Reid loves teaching things and her Kindermusik class is giving her lots of opportunities lately. Her homework this week was to play an 8-note melody and to help Ken and me to do the same thing. We needed to play, A, C and D in the right sequence to sound like part of “Lucy Locket”. Reid’s glockenspiel has the note name engraved on the key but the music sheet on which the melody is written (obviously) does not. I recognize C, since that is written on the staff, but I didn’t know whether the A and D were above or below the C. Reid knew, though, and happily told me. When it comes to reading music, I have only vague memories of grade 5 and Every Good Boy Deserves Fudge. Reid showed Ken how to play the melody, offering lots of encouragement along the way. She also explained that you can “erase” a musical error with a glissando. I don’t know if that is Reid’s rule or her teacher’s but it’s a beautiful way to restart.
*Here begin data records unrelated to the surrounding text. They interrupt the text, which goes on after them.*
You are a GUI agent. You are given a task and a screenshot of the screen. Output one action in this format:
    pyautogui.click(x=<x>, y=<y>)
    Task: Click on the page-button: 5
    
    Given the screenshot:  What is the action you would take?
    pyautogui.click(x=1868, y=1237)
In Kindermusik today, the teacher brought the rhythm bars, which we’ve only called ti-ti and ta, together with the note heads to be full-fledged notes. It was terribly exciting in a geeky, hoping my kid will actually understand music, kind of way. Reid now has her first song to learn from start to finish – all six half-notes and two full-notes of it.
Reid, Ken and I watched the Canada-USA hockey game together after supper last night. Reid is usually able to pay attention to the first period and half of the second and so we decided that watching it off the pvr would work out best. She had a little more interest in last night’s game but was playing mini-sticks by the time the third period was one. Unfortunately for us, the mini-sticks arena was located between the couch where Ken and I were sitting and the tv. I didn’t think to say, “Hey, Reid, you make a better door than a window,” but I’m sure Poppa Howard would have said it.
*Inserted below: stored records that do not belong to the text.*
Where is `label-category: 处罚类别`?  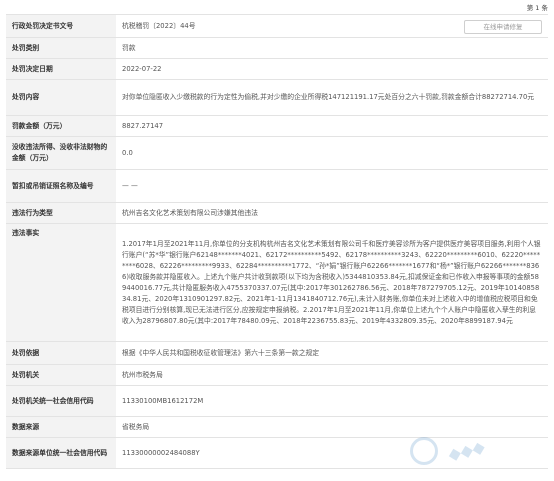 label-category: 处罚类别 is located at coordinates (61, 48).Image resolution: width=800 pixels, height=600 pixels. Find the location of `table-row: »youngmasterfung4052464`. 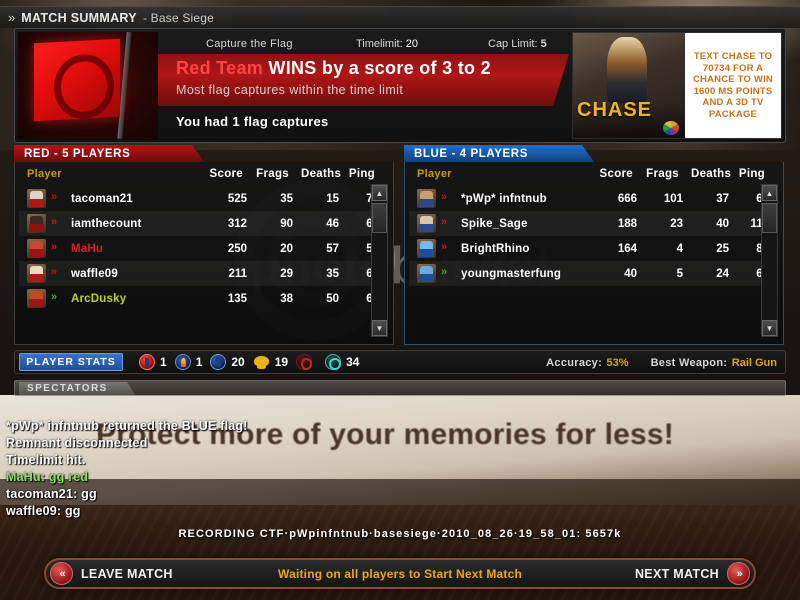

table-row: »youngmasterfung4052464 is located at coordinates (589, 274).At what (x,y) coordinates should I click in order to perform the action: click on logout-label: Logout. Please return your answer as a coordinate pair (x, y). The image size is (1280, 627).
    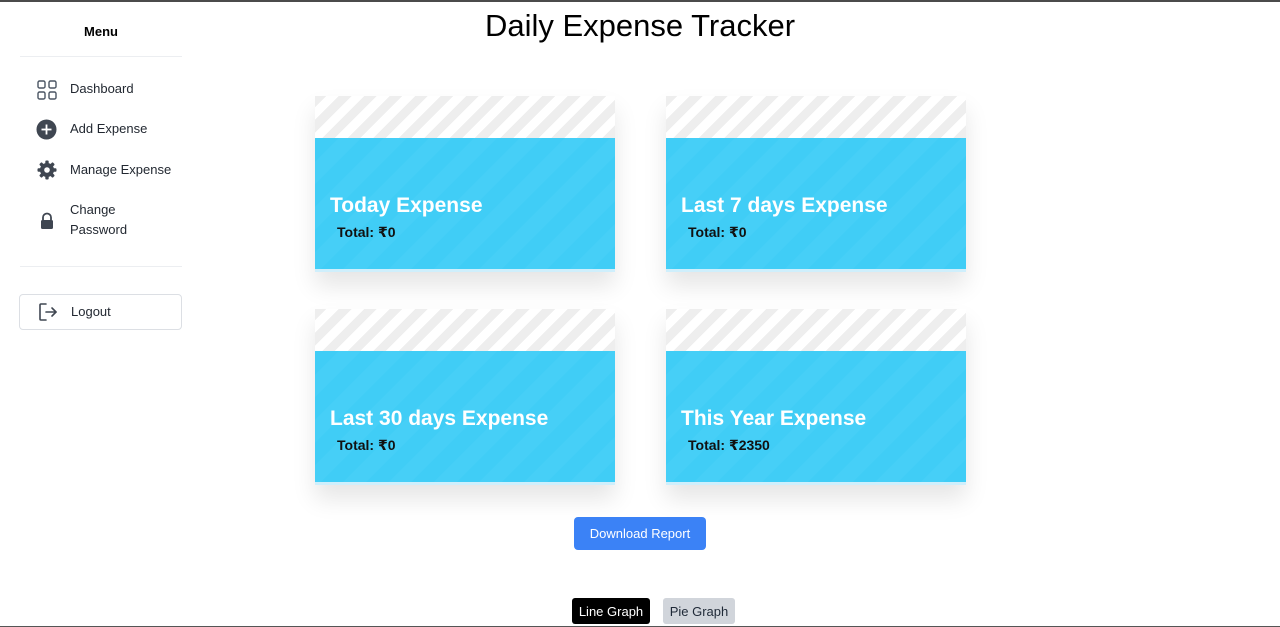
    Looking at the image, I should click on (91, 312).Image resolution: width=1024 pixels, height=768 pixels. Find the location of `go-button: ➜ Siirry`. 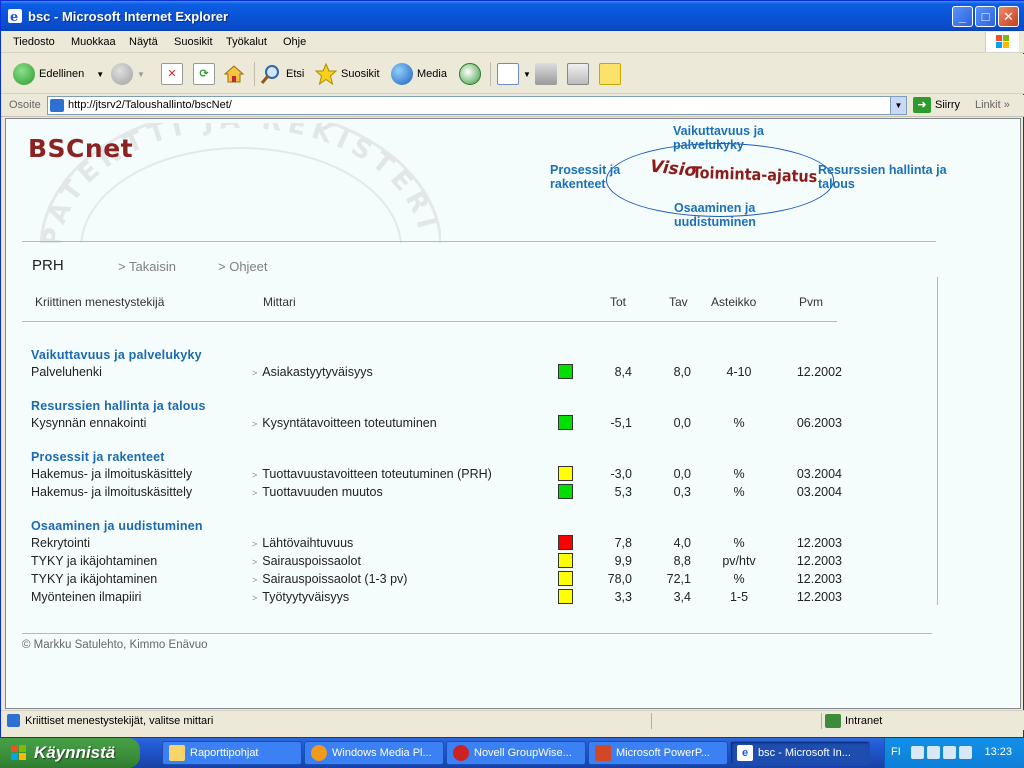

go-button: ➜ Siirry is located at coordinates (936, 105).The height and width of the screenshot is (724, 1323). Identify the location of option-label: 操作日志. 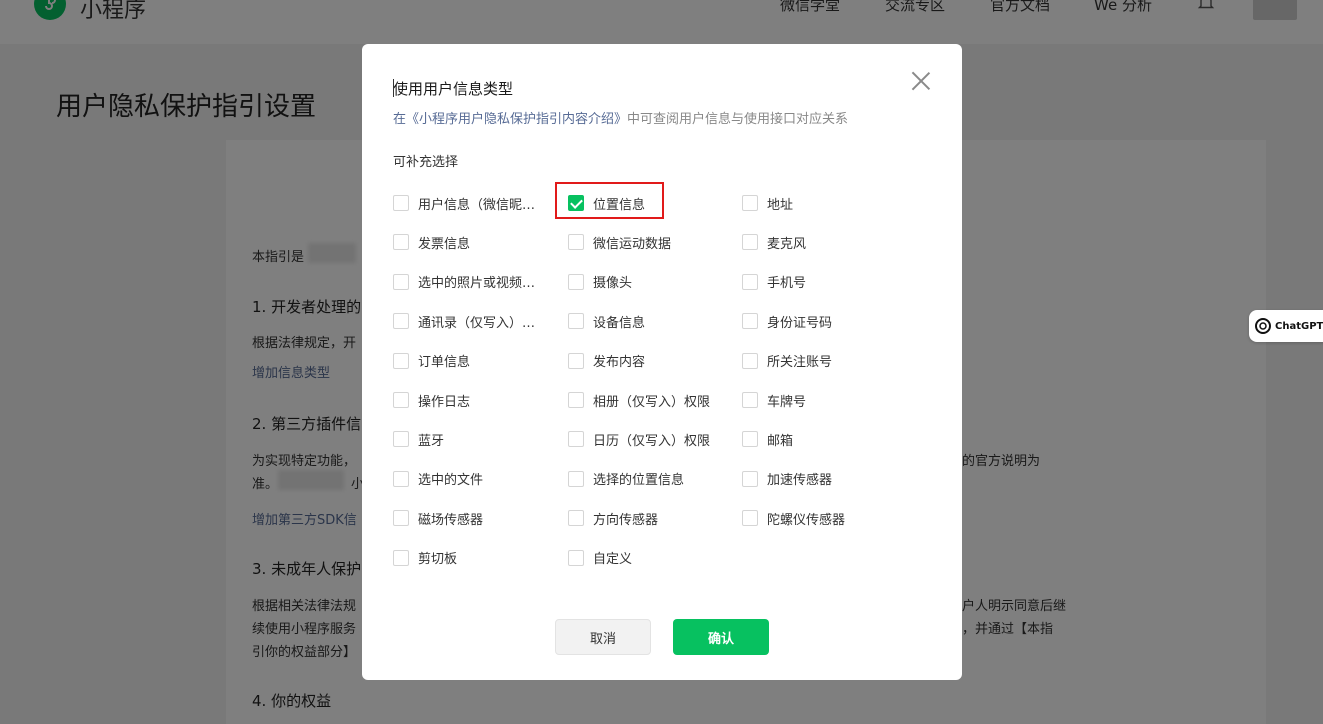
(444, 402).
At one point, Reid was cheering for Princess, “Go, Canny. Go!” I asked her if Grandma Joyce had told her about me cheering like that when I was a baby. Reid couldn’t remember the story and so I told about how I’d been about a year old when the Canada-USSR Summit Series was on and I couldn’t say, “Canada” properly and so cheered, “Go, Canny. Go!” Reid grinned and I felt ever-so-Canadian.
As the game passed and then was tied, we worried if we would have the end, since the recording had stopped at 6:00. Finally, though, Sidney Crosby scored and we had at least 6 minutes left on the recording. Reid insisted on watching the teams shake hands but we were ready to go up to bed at 7:15. I was glad Crosby was the one to score since he is the only player whose name Reid recognizes because she got a puzzle with him on it at the Timbits Jamboree on Saturday.
This morning, Reid was dozing in bed when the sports announcer mentioned Canada’s gold medal in men’s hockey and said that fans in Ottawa had walked down Elgin to Parliament Hill, cheering and singing O Canada. Reid perked up and started to sing O Canada herself. Remember how I said I felt Canadian telling about my cheering in 1972, it was doubly-so when Reid sang our national anthem in her little girl voice before it was even dawn.